┌──

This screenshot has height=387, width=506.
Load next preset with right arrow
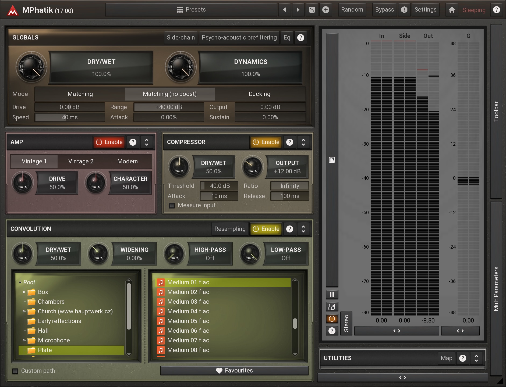pyautogui.click(x=298, y=10)
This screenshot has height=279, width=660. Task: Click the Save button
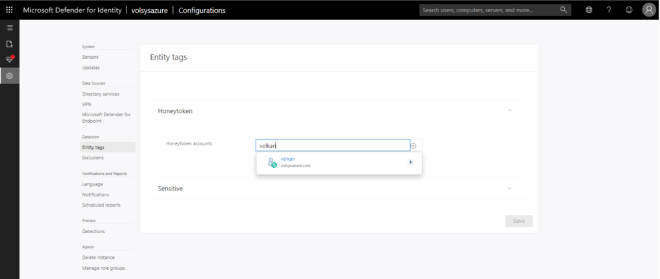pos(519,221)
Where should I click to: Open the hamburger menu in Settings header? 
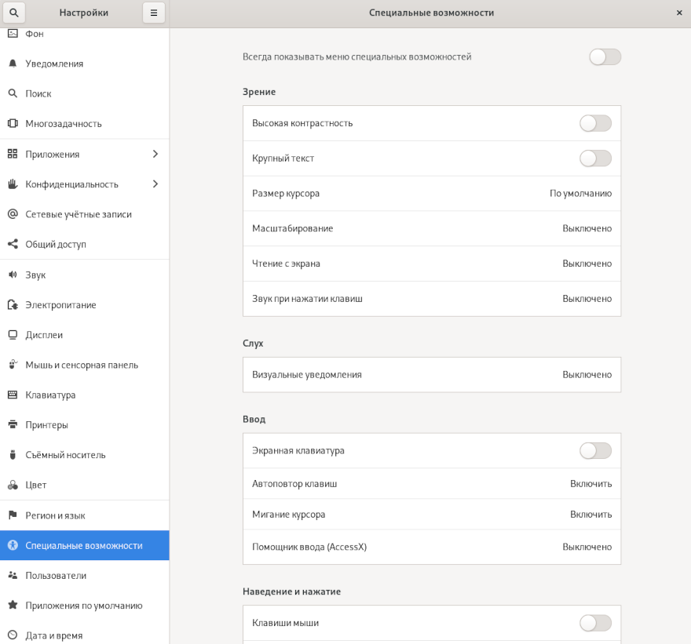[x=154, y=13]
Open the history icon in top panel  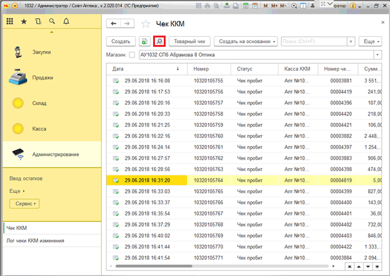[x=38, y=21]
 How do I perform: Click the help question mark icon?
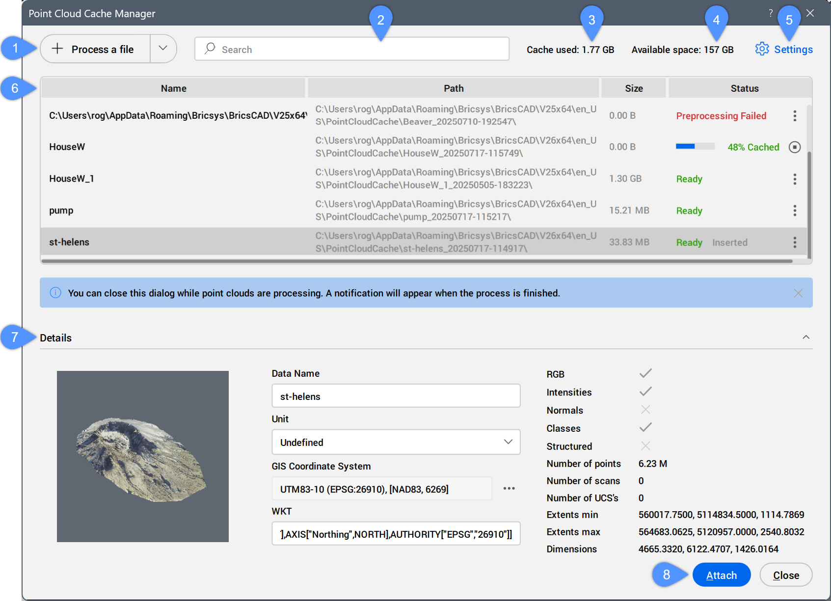tap(771, 13)
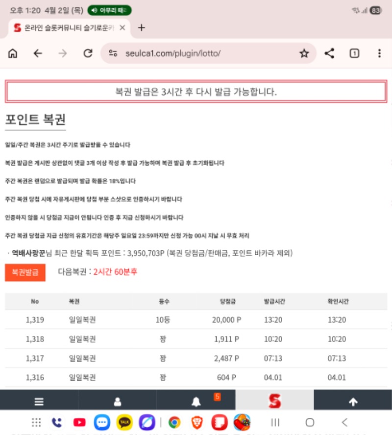Close the 온라인 슬롯커뮤니티 tab
This screenshot has height=435, width=392.
coord(123,28)
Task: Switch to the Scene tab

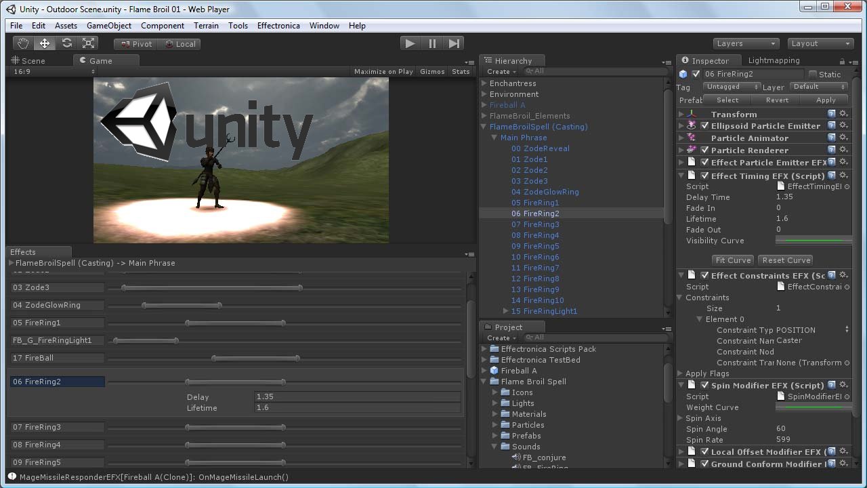Action: (x=28, y=60)
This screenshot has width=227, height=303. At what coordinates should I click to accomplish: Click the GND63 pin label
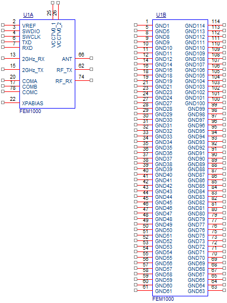tap(196, 291)
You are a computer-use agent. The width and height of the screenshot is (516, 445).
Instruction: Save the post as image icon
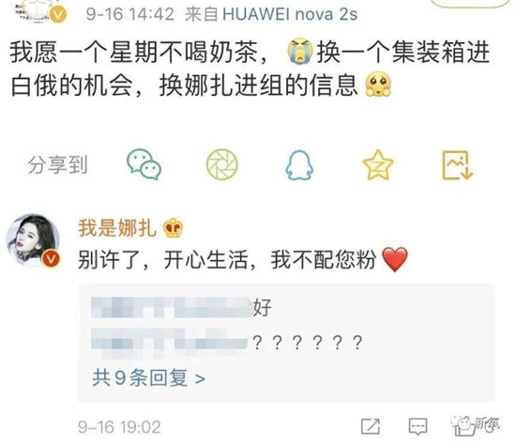(457, 165)
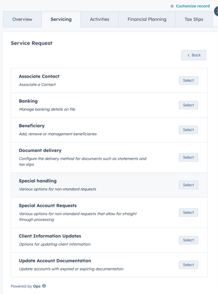Select Client Information Updates request
Viewport: 218px width, 294px height.
click(188, 240)
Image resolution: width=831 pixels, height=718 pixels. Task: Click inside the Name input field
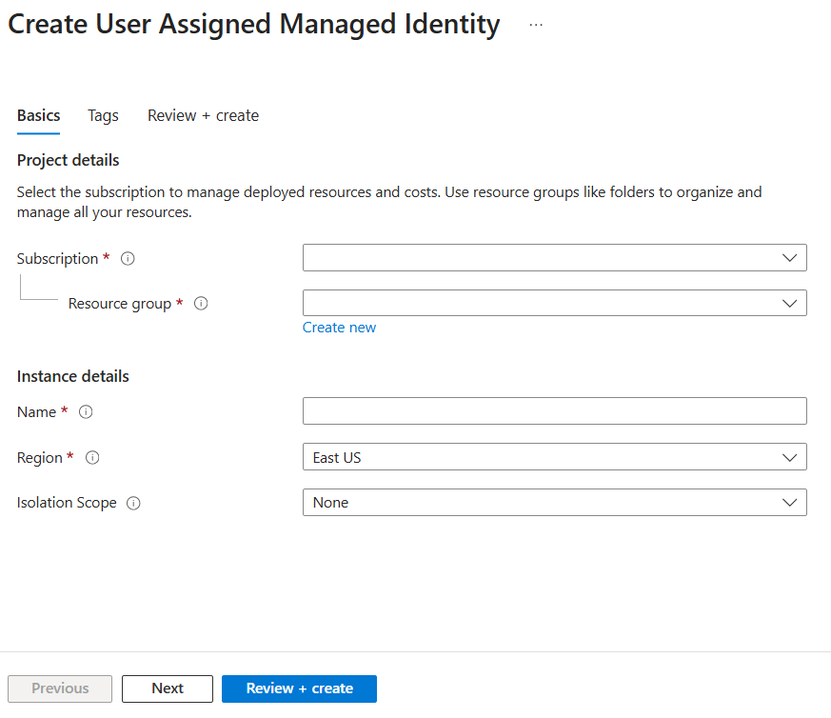(x=555, y=410)
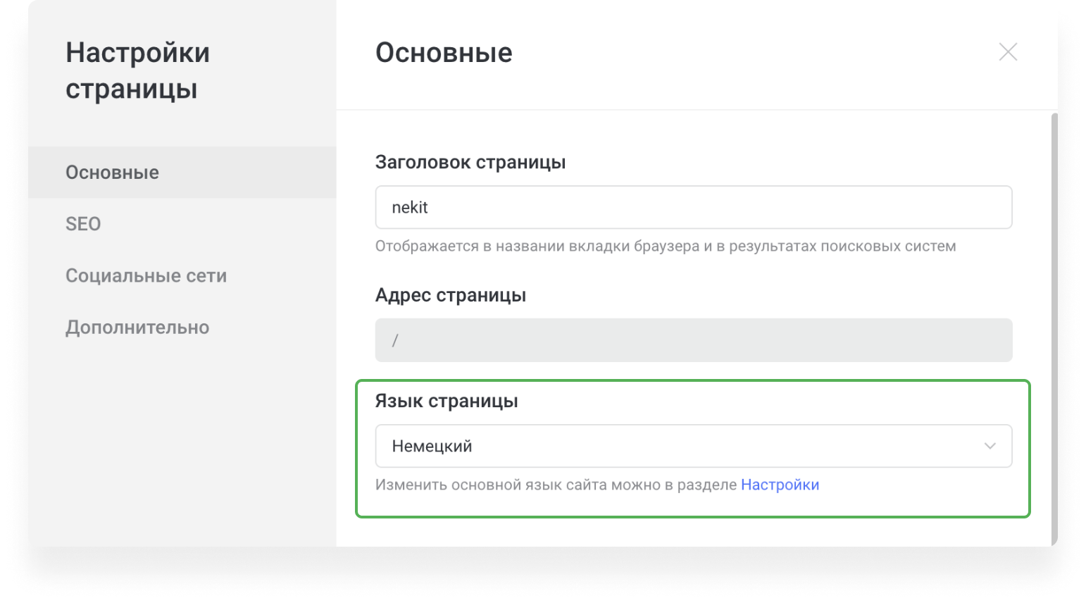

└──

> What you have to do
Transcribe only the lines between the line containing "You are a computer-use" and the final line of the listing, inclusive, exactly as they appear; no pictures are to be included.

> Result of this task
You are a computer-use agent. The width and height of the screenshot is (516, 445).
Instruction: Save the post as image icon
(457, 165)
Select Client Information Updates request
Viewport: 218px width, 294px height.
click(188, 240)
Image resolution: width=831 pixels, height=718 pixels. Task: Click inside the Name input field
(x=555, y=410)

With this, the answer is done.